Neither of these errors is calamitous, and neither seems to me to be the product of some sort of sinister hidden agenda. It's understandable that someone would conclude that Thompson, the most famous British Marxist historian and a friend of many ex-members of the Communist Party Historians Group, must have been a founder and key member of the group in the '40s. And the belief that Thompson left his job at Warwick as a sort of protest is widespread: I've seen it in many of the obituaries written by friends and colleagues at the end of 1993.

Perhaps, though, it's not fair to test Robert McHenry's remarks by looking at a wiki entry for a relatively obscure subject like EP Thompson. If anyone does a wiki search for 'Israel', or 'Islamofascism', then they are likely to find the going less gentle, as Paul Vallely explains:

[Y]ou will detect the hands of dedicated contributors with idiosyncratic beliefs whose views are there because no one has the time and energy to counteract the bias.

Some pages seem to have been taken over by fanatics and special interest groups (try the Scientology page). When others try to correct their pages the dedicatees "revert" the contributions of new contributors.

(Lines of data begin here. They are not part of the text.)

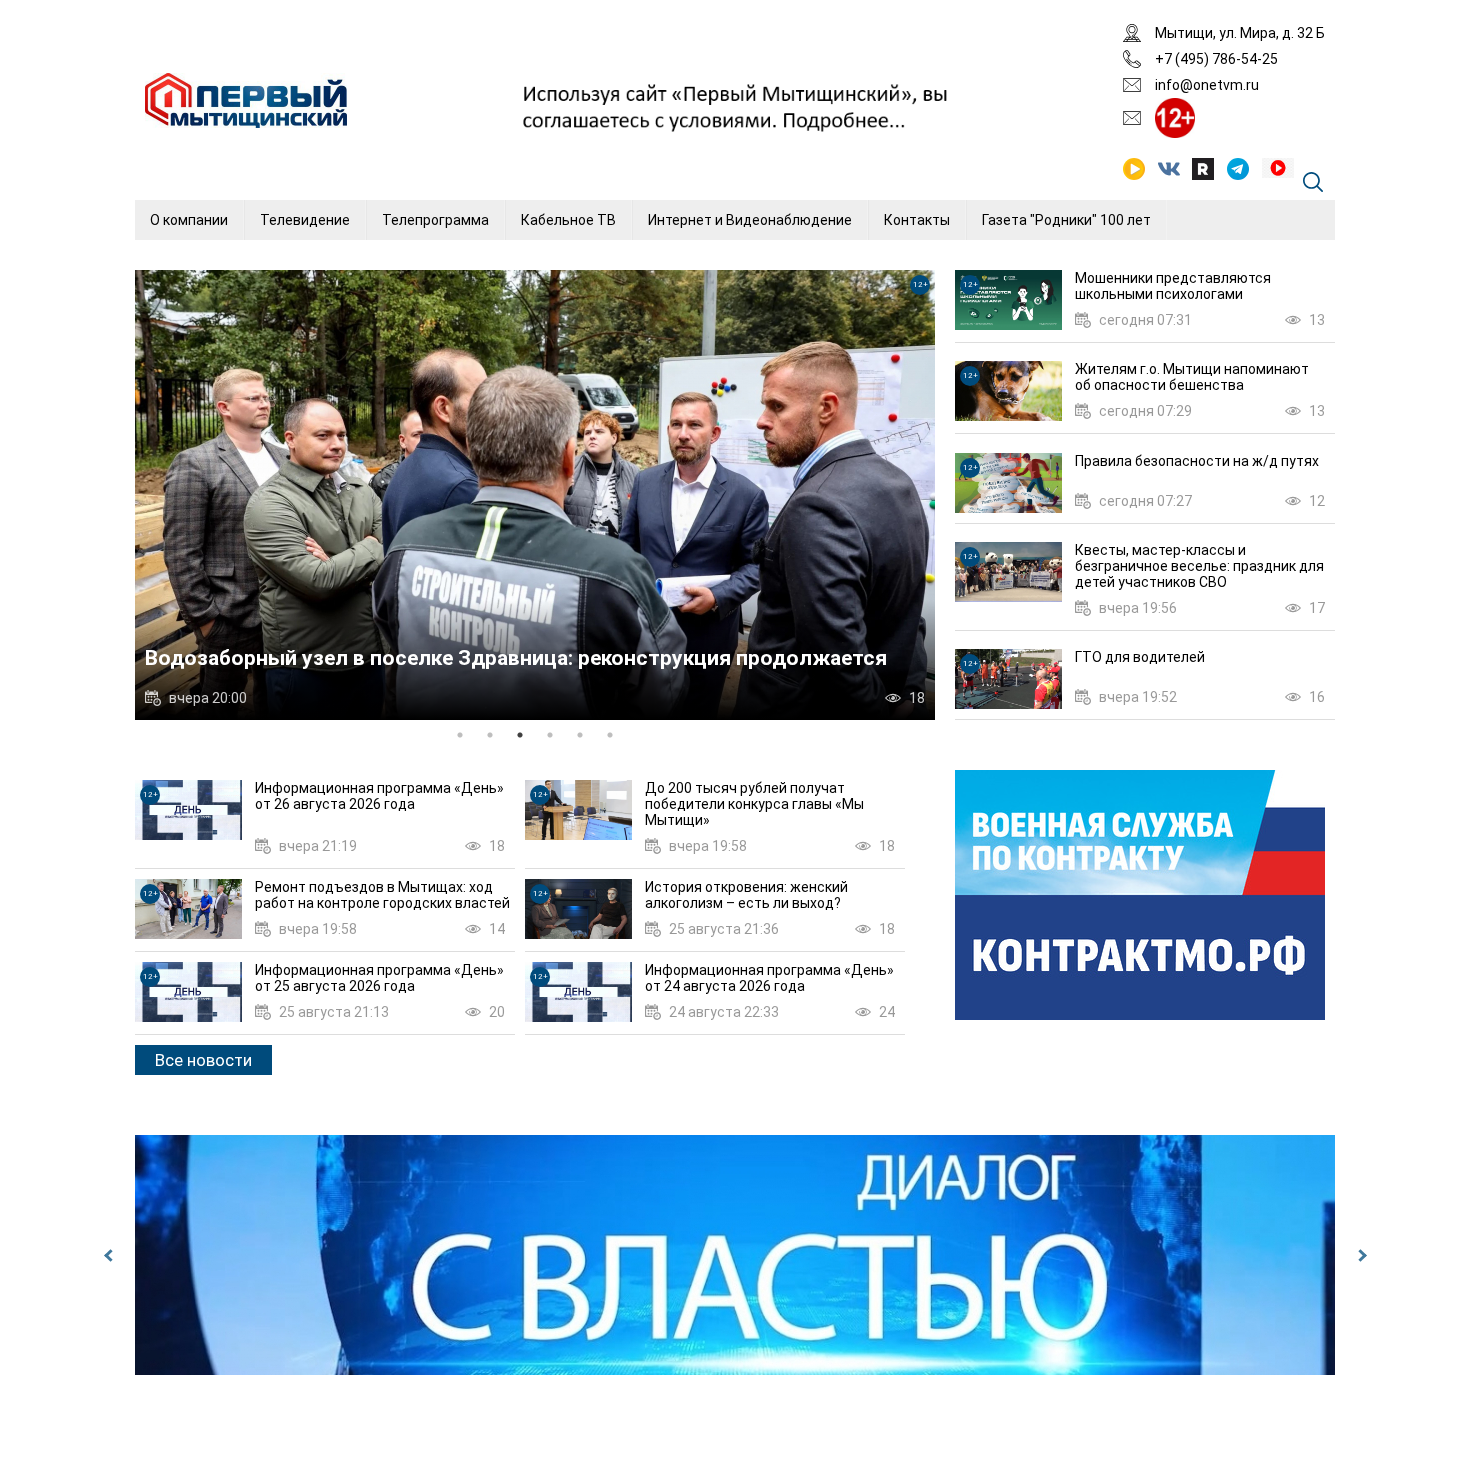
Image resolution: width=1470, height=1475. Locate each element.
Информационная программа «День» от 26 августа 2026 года (379, 796)
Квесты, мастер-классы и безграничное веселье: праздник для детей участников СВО (1199, 566)
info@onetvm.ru (1207, 85)
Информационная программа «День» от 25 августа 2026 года (379, 978)
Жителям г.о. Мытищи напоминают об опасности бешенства (1192, 377)
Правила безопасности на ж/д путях (1197, 461)
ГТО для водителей (1140, 657)
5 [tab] (580, 735)
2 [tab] (490, 735)
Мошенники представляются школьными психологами (1173, 286)
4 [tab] (550, 735)
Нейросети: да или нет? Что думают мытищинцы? (400, 658)
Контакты (917, 220)
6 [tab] (610, 735)
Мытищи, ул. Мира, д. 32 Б (1240, 33)
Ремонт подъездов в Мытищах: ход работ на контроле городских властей (382, 895)
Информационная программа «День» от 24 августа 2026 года (769, 978)
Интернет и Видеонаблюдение (750, 220)
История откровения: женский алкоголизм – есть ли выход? (746, 895)
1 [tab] (460, 735)
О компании (189, 220)
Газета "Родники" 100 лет (1066, 220)
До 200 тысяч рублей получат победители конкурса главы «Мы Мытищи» (754, 804)
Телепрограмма (435, 220)
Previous (110, 1255)
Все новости (203, 1060)
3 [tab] (520, 735)
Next (1360, 1255)
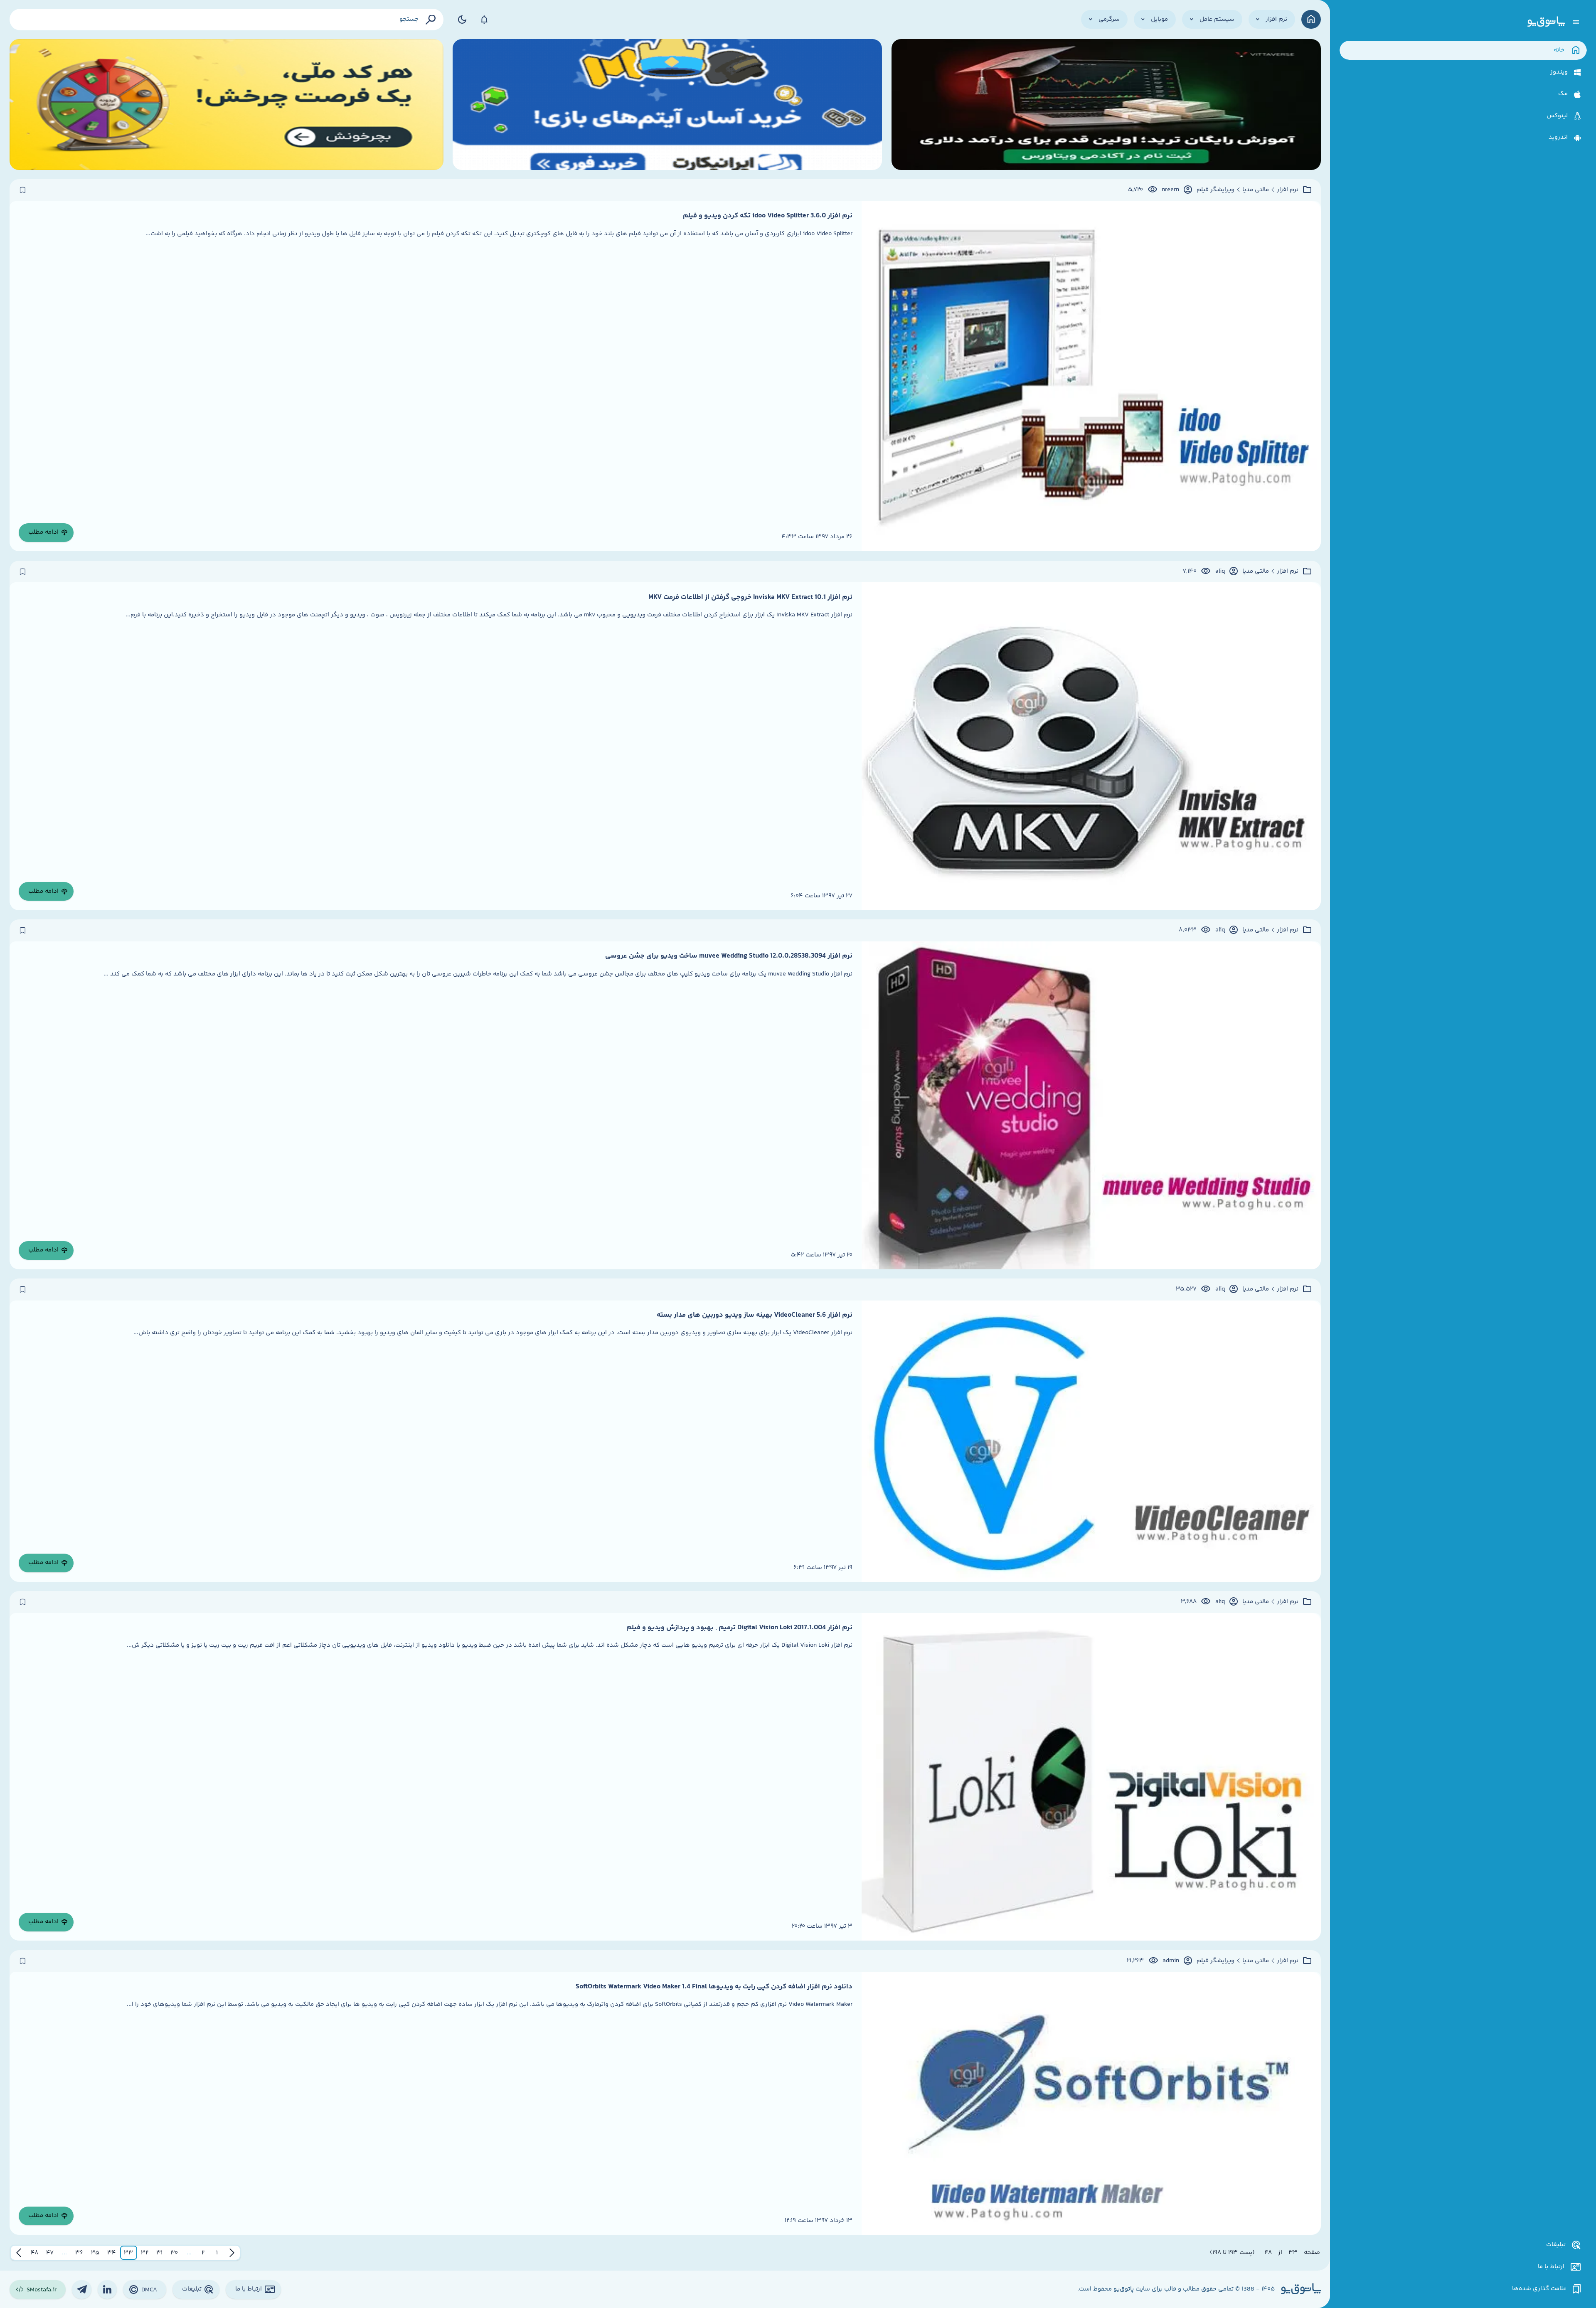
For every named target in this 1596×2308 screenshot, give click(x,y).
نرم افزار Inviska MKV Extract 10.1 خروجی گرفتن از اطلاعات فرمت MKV (750, 597)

Perhaps there's another way of looking at the chaos of disputation that besets parts of Wikipedia, though. There is no such thing, even in the most august encyclopedia, as value-free facts, or a straightforward historical narrative. Every fact is affected by the prism of assumptions we bring to it, and every story we hear is constructed rather than simply 'the way it happened'. Perhaps the more outrageous Wikipedia entries serve the useful purpose of reminding of us these truths, and keeping us on our toes? Perhaps the aim of an encyclopedia, or any textbook for that matter, should be to stimulate discussion, rather than settle it?

2 Comments:

Anonymous Anonymous said...

For the record, I was the one who compared rate of information flow to the frequency with which Mr. McHenry flushed his toilet (or, for that matter, dinged Wikipedia).

The article I was responding to, http://www.opendemocracy.net/media-edemocracy/wikipedia_bias_3621.jsp , has no mention of toilets but for some reason brought them to this writer's mind. :-)

7:52 am  
Anonymous Anonymous said...

If you learn how to edit - basically hit the edit button - you can have hours of fun correcting minor biographical errors of obscure socialist heroes of your choice.

If you learn how to sign in and write new entries you can even create new entries for obscure socialist heroes of the past who have yet to be recognised - Highly addictive!